** start **

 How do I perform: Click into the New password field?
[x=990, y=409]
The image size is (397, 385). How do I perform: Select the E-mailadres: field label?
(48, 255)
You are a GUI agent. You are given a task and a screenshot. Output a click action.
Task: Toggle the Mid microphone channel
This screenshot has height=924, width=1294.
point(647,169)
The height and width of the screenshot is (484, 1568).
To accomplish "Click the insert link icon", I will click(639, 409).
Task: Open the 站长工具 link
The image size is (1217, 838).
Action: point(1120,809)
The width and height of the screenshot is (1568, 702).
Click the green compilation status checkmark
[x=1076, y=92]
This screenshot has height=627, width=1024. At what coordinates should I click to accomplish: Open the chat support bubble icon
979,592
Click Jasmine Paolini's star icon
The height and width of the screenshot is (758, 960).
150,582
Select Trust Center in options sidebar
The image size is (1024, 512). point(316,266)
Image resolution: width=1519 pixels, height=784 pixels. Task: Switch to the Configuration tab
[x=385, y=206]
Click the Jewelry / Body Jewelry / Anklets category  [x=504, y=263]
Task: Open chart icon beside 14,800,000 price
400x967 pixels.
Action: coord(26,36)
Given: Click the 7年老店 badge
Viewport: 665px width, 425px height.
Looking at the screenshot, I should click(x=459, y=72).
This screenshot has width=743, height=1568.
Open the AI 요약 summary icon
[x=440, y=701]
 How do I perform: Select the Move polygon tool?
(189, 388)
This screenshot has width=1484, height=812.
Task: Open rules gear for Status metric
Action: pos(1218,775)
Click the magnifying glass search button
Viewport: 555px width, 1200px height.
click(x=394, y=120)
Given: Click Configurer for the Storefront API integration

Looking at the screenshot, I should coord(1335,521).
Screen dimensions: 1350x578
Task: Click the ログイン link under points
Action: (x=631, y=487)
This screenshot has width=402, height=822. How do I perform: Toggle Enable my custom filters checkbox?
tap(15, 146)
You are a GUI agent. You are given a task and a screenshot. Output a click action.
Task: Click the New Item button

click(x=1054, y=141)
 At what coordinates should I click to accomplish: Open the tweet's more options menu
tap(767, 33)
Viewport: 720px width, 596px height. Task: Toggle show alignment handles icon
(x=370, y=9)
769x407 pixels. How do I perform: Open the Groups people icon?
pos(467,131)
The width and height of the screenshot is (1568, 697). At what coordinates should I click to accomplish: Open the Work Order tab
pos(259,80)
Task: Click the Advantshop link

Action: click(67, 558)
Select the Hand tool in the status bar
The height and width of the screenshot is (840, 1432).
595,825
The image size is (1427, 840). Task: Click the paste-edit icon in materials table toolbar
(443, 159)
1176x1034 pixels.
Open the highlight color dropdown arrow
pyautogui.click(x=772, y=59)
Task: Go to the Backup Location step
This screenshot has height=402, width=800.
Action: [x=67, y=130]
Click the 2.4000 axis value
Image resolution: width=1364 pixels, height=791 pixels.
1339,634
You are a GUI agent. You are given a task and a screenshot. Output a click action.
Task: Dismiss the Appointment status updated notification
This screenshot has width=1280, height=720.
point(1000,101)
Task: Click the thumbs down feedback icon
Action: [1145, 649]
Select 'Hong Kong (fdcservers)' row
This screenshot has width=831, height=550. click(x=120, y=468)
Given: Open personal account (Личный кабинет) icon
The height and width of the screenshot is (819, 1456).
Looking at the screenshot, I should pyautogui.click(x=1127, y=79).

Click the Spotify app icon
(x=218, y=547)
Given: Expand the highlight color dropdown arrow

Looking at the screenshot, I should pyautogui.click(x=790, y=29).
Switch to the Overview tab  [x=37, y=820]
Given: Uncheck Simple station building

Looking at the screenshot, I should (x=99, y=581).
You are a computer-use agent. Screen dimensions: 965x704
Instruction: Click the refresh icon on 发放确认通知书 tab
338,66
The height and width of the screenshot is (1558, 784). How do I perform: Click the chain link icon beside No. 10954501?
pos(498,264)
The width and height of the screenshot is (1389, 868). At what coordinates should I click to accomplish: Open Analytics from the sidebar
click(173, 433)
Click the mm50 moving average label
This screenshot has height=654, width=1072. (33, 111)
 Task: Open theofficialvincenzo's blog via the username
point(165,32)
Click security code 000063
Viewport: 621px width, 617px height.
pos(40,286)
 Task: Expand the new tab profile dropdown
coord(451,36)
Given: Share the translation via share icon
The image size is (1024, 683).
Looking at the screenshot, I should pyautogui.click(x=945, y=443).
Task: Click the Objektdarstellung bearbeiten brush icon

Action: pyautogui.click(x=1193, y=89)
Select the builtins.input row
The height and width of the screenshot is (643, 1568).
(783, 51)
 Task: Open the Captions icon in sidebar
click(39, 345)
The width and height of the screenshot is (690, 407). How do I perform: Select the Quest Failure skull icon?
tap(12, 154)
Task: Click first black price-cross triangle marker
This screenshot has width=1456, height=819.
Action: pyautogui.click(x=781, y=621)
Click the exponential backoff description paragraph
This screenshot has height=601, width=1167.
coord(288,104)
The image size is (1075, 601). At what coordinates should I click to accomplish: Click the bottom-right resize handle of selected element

** end **

### What to produce
Give back every line of the material above verbatim, keeping each one unchanged and in its original order.

### Response to this exercise
 How do I perform: Click into the New password field?
[x=990, y=409]
The image size is (397, 385). How do I perform: Select the E-mailadres: field label?
(48, 255)
You are a GUI agent. You are given a task and a screenshot. Output a click action.
Task: Toggle the Mid microphone channel
This screenshot has height=924, width=1294.
point(647,169)
The height and width of the screenshot is (484, 1568).
To accomplish "Click the insert link icon", I will click(639, 409).
Task: Open the 站长工具 link
The image size is (1217, 838).
Action: point(1120,809)
The width and height of the screenshot is (1568, 702).
Click the green compilation status checkmark
[x=1076, y=92]
This screenshot has height=627, width=1024. At what coordinates should I click to accomplish: Open the chat support bubble icon
979,592
Click Jasmine Paolini's star icon
The height and width of the screenshot is (758, 960).
150,582
Select Trust Center in options sidebar
The image size is (1024, 512). point(316,266)
Image resolution: width=1519 pixels, height=784 pixels. Task: Switch to the Configuration tab
[x=385, y=206]
Click the Jewelry / Body Jewelry / Anklets category  [x=504, y=263]
Task: Open chart icon beside 14,800,000 price
400x967 pixels.
Action: coord(26,36)
Given: Click the 7年老店 badge
Viewport: 665px width, 425px height.
Looking at the screenshot, I should click(x=459, y=72).
This screenshot has width=743, height=1568.
Open the AI 요약 summary icon
[x=440, y=701]
 How do I perform: Select the Move polygon tool?
(189, 388)
This screenshot has width=1484, height=812.
Task: Open rules gear for Status metric
Action: pos(1218,775)
Click the magnifying glass search button
Viewport: 555px width, 1200px height.
click(x=394, y=120)
Given: Click Configurer for the Storefront API integration

Looking at the screenshot, I should coord(1335,521).
Screen dimensions: 1350x578
Task: Click the ログイン link under points
Action: (x=631, y=487)
This screenshot has width=402, height=822. How do I perform: Toggle Enable my custom filters checkbox?
tap(15, 146)
You are a GUI agent. You are given a task and a screenshot. Output a click action.
Task: Click the New Item button

click(x=1054, y=141)
 At what coordinates should I click to accomplish: Open the tweet's more options menu
tap(767, 33)
Viewport: 720px width, 596px height. Task: Toggle show alignment handles icon
(x=370, y=9)
769x407 pixels. How do I perform: Open the Groups people icon?
pos(467,131)
The width and height of the screenshot is (1568, 697). At what coordinates should I click to accomplish: Open the Work Order tab
pos(259,80)
Task: Click the Advantshop link

Action: click(67, 558)
Select the Hand tool in the status bar
The height and width of the screenshot is (840, 1432).
595,825
The image size is (1427, 840). Task: Click the paste-edit icon in materials table toolbar
(443, 159)
1176x1034 pixels.
Open the highlight color dropdown arrow
pyautogui.click(x=772, y=59)
Task: Go to the Backup Location step
This screenshot has height=402, width=800.
Action: [x=67, y=130]
Click the 2.4000 axis value
Image resolution: width=1364 pixels, height=791 pixels.
1339,634
You are a GUI agent. You are given a task and a screenshot. Output a click action.
Task: Dismiss the Appointment status updated notification
This screenshot has width=1280, height=720.
point(1000,101)
Task: Click the thumbs down feedback icon
Action: [1145, 649]
Select 'Hong Kong (fdcservers)' row
This screenshot has width=831, height=550. click(x=120, y=468)
Given: Open personal account (Личный кабинет) icon
The height and width of the screenshot is (819, 1456).
Looking at the screenshot, I should pyautogui.click(x=1127, y=79).

Click the Spotify app icon
(x=218, y=547)
Given: Expand the highlight color dropdown arrow

Looking at the screenshot, I should pyautogui.click(x=790, y=29).
Switch to the Overview tab  [x=37, y=820]
Given: Uncheck Simple station building

Looking at the screenshot, I should (x=99, y=581).
You are a computer-use agent. Screen dimensions: 965x704
Instruction: Click the refresh icon on 发放确认通知书 tab
338,66
The height and width of the screenshot is (1558, 784). How do I perform: Click the chain link icon beside No. 10954501?
pos(498,264)
The width and height of the screenshot is (1389, 868). At what coordinates should I click to accomplish: Open Analytics from the sidebar
click(173, 433)
Click the mm50 moving average label
This screenshot has height=654, width=1072. (33, 111)
 Task: Open theofficialvincenzo's blog via the username
point(165,32)
Click security code 000063
Viewport: 621px width, 617px height.
pos(40,286)
 Task: Expand the new tab profile dropdown
coord(451,36)
Given: Share the translation via share icon
The image size is (1024, 683).
Looking at the screenshot, I should pyautogui.click(x=945, y=443).
Task: Click the Objektdarstellung bearbeiten brush icon

Action: pyautogui.click(x=1193, y=89)
Select the builtins.input row
The height and width of the screenshot is (643, 1568).
(783, 51)
 Task: Open the Captions icon in sidebar
click(39, 345)
The width and height of the screenshot is (690, 407). How do I perform: Select the Quest Failure skull icon?
tap(12, 154)
Task: Click first black price-cross triangle marker
This screenshot has width=1456, height=819.
Action: pyautogui.click(x=781, y=621)
Click the exponential backoff description paragraph
This screenshot has height=601, width=1167.
coord(288,104)
The image size is (1075, 601). At what coordinates should I click to accomplish: Click the bottom-right resize handle of selected element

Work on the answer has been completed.